Perhaps essentially all that can be said is that there will be a loss of clarity, and an increase in distortion.

The following papers may be helpful. The second one, although highly technical, conveys a sense of how complex it all is, and by implication (as I see it) that the effects of digital cables and digital interfaces should not be thought of in the same kinds of ways that we use in describing the effects of audio frequency analog cables, e.g., "overly warm" (notwithstanding the fact that a given cable may create that perception in a given specific system):

http://www.positive-feedback.com/Issue43/jitter.htm

http://www.scalatech.co.uk/papers/aes93.pdf

Regards,
-- Al
Let me add to Al's great post. As he stated, typical transport has transition times in order of 25ns. Threshold resides most likely at the half of that - 12.5ns while impedance boundary, that causes reflection will reside on the other end of the cable. Sharpest slew rate change, causing reflection, is usually at the very beginning (knee). From that point signal travels forth and back (reflection) over distance of 2x1.5m=3m with speed of about 60-70% of light speed - let say 0.2m/ns. Reflection will return in 15ns missing time-wise threshold point. I would use 1.5m-2m length or less than a foot where transmission line effect is non-existent yet. Rule of thumb says that we're dealing with transmission line when transition time is less than 8 times propagation delay (one way). It would imply that typical 25ns transport digital cable becomes transmission line when propagation is longer than about 3ns being equal to about 0.6m. It sounds strange but good cable should be very short or 1.5m-2m. When transitions are slow we don't have much of reflection induced jitter problem but rather noise induced jitter (noise affecting threshold point). When transport has fast transitions noise induced jitter is reduced but reflection induced jitter is dominant requiring very good cable. Long cables in addition add to noise pickup so whole thing becomes system dependent. Same cable might sound great with one system but no so great with the other. Many people report better results with Toslink, in spite of slow transitions, perhaps because of noisy environment or ground loops that coax might create.

Magfan, I commented only on Stereophile findings. AE sounds very clean in my system but I use it with Benchmark DAC1 that is jitter suppressing. It is possible that your AE is bad but it is also possible that one sent for evaluation to Stereophile was extremely good (selected?). It is even possible that Stereophile measured wrong - who knows.

--- LISTED ENTRIES ---
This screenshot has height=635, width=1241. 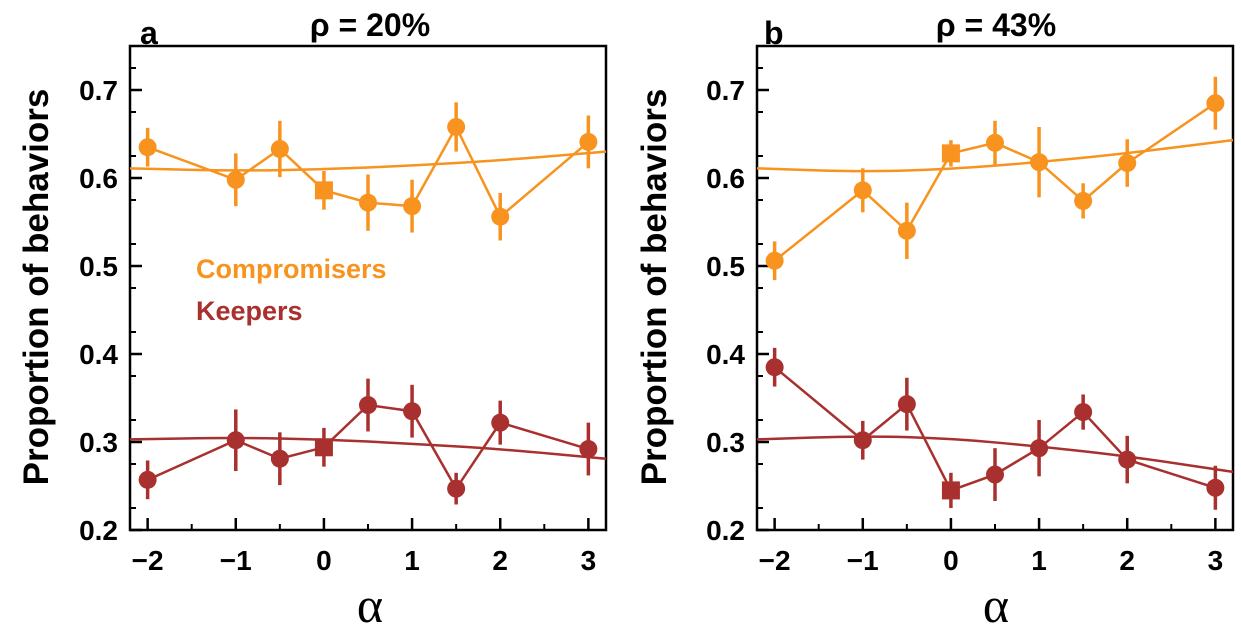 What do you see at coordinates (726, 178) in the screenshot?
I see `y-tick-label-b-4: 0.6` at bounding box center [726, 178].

--

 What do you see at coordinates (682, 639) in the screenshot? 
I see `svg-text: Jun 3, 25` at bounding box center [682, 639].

---

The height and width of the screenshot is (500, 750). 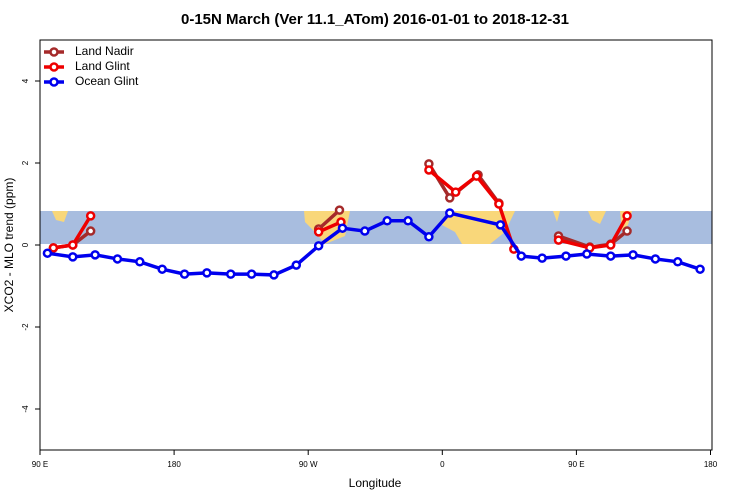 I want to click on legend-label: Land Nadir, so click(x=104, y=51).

--- EXERCISE ---
Resume the forum discussion of digital audio cables and jitter, writing the next passage after its final post.

--- RESPONSE TO THIS EXERCISE ---
Apparently, the AE/840c jitter 'thing' was a known issue. CA issued a software update, which I've got here.......somewhere, but have been too Chicken to install.
It uses a null-modem cable and the requested OS is Windows XP, which my laptop doesn't have. The procedure sounds simple, but than again, were dealing with confusers, here.
I'm sure that CA would be thrilled if I 'bricked' my player. Also, CA no longer sends out the update to individuals, or so I've heard. That COULD be because too many people failed in the update and were really....angry.
I like the AE, even the analogue output. Using my iPod Touch as a remote is just icing on the cake.
You write about jitter induced at the impedance boundry, but what about a simply poorly clocked system? Shouldn't that be added in to the total system jitter? Or perhaps multiplied. if you are sending out a poorly clocked signal into the cabling with the reflections, it sounds like you are compounding the problem.....
Magfan, CD data stream is asynchronous. It is also jittery because of less than perfect CD printing and reading plus quality of the transport and system noise. What is needed to reduce jitter is either to create stable clock for D/A converter based on average datastream rate locking both with PLL (Phase Lock Loop) - solution used in most CDP or ignore completely datastream rate and reclock it with fixed stable clock in Asynchronous Rate Converter (Benchmark DAC1).

We can add to this jitter introduced in A/D process, that cannot be removed no matter what you do. At the very beginning a lot of analog recordings got digitized with less than perfect (jittery) clock and the only way out is to digitize it again if analog master tapes still exist.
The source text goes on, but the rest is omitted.